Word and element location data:
·····

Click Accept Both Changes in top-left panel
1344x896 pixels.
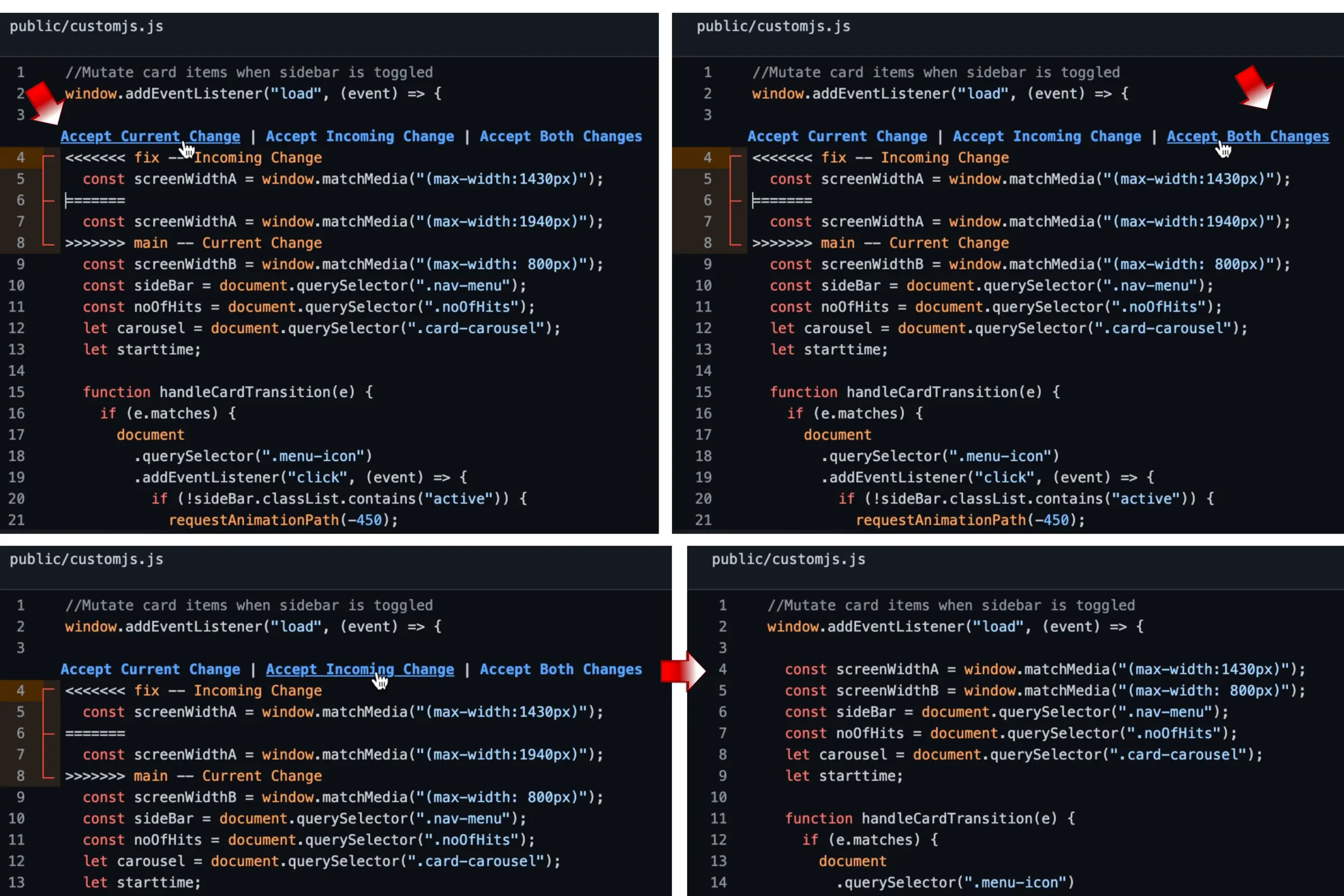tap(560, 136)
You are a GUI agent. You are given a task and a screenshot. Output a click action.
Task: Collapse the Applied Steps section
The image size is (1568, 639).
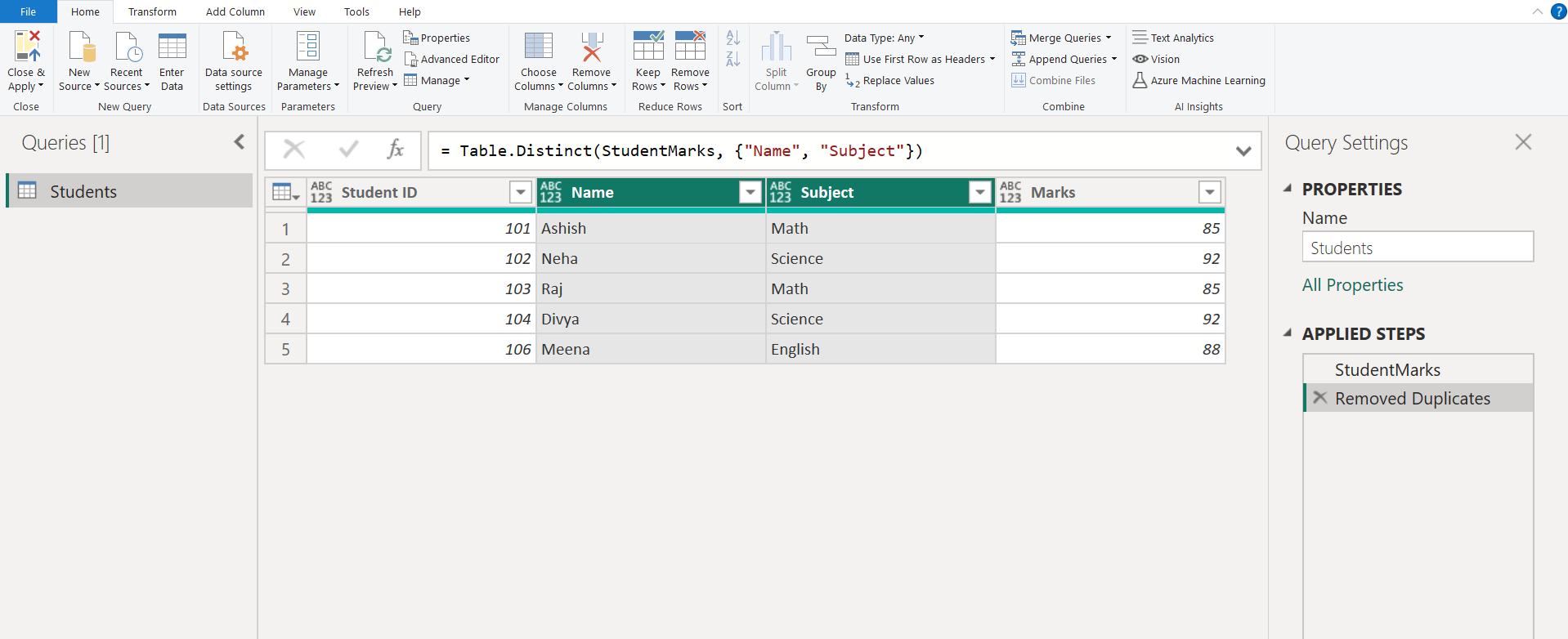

·····

**WHAT YOU NEED TO DO:** Reproduce every line of the data above word for word, omitting the pictures.

**EXERCISE OUTPUT:**
Click Accept Both Changes in top-left panel
1344x896 pixels.
tap(560, 136)
You are a GUI agent. You are given a task and a screenshot. Output a click action.
Task: Collapse the Applied Steps section
The image size is (1568, 639).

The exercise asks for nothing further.